Eu acordei num quarto escuro e numa cama estranha, com o braço de um cara segurando minha cintura. Fiquei alarmada e tentei levantar. Minha cabeça parecia ter uma pressão interna descomunal, a sensação era de que iria explodir com qualquer movimento muito brusco. Massageei minhas têmporas com os indicadores, tentando aliviar a dor. Funcionou um pouco, mas não o suficiente. Olhei o homem ao meu lado e imediatamente verifiquei se estávamos vestidos.

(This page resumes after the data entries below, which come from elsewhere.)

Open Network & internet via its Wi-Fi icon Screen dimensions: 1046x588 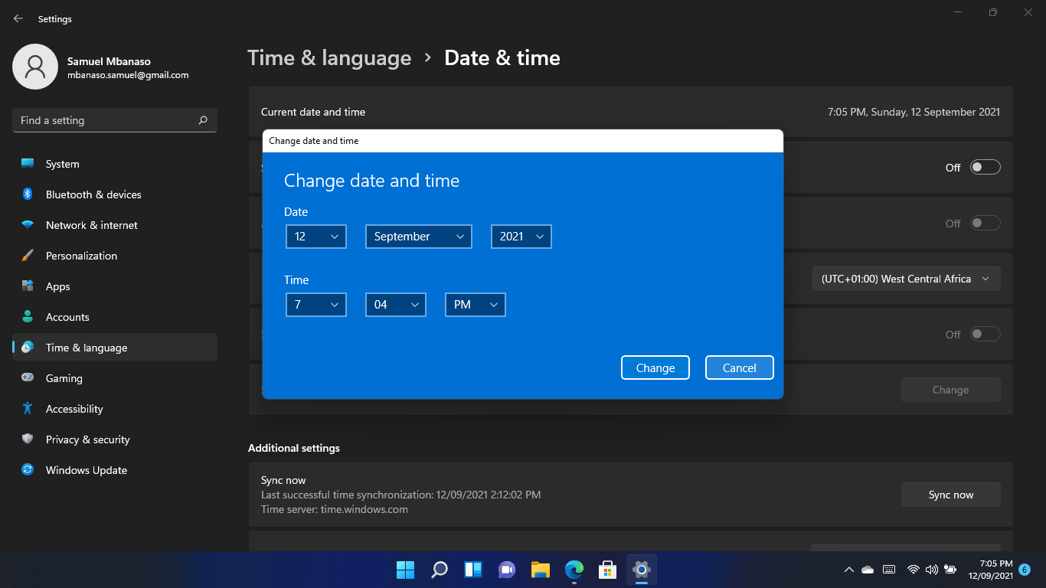[x=28, y=225]

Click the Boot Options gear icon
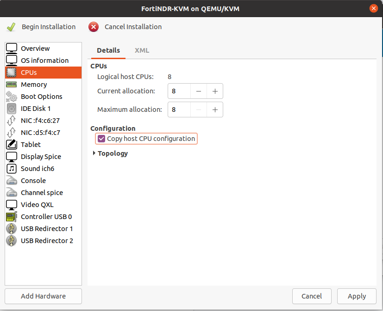[11, 96]
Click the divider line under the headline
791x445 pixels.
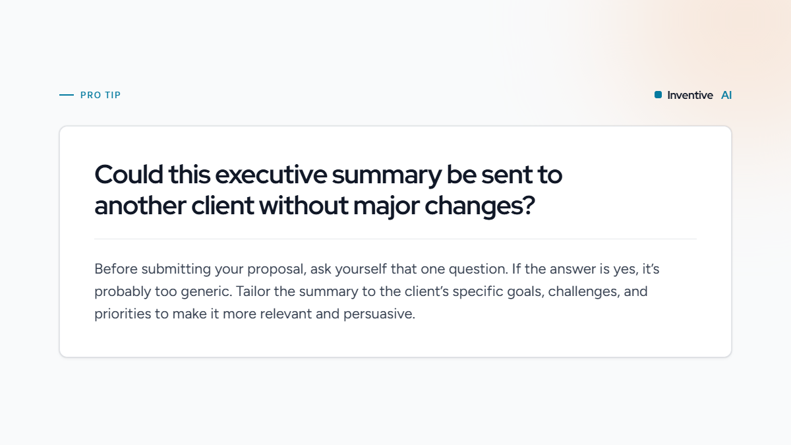pyautogui.click(x=396, y=239)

Eu ainda usava o vestido leve e florido da noite anterior e ele apenas uma calça jeans. O quarto cheirava a álcool. Ele emanava o mesmo odor. Eu não estava tão diferente. Tudo começou a girar e me senti enjoada. Dei uma rápida olhada em volta procurando um banheiro, uma lata de lixo que fosse, eu iria vomitar a qualquer momento.
Havia uma porta na parede do meu lado da cama. Me sentei com os pés quase tocando o chão. A tontura aumentou e abaixei a cabeça por um breve momento, tentando respirar fundo. Senti uma dor forte no estômago e um gosto amargo na boca. Eu iria vomitar. Corri até a porta e agradeci a Deus por realmente ser um banheiro. Pela luz alaranjada que entrevia pelo basculante, imaginei que já fosse à tarde, mas não dei muita importância para isso, fechei a porta do banheiro apenas a empurrando com força atrás de mim.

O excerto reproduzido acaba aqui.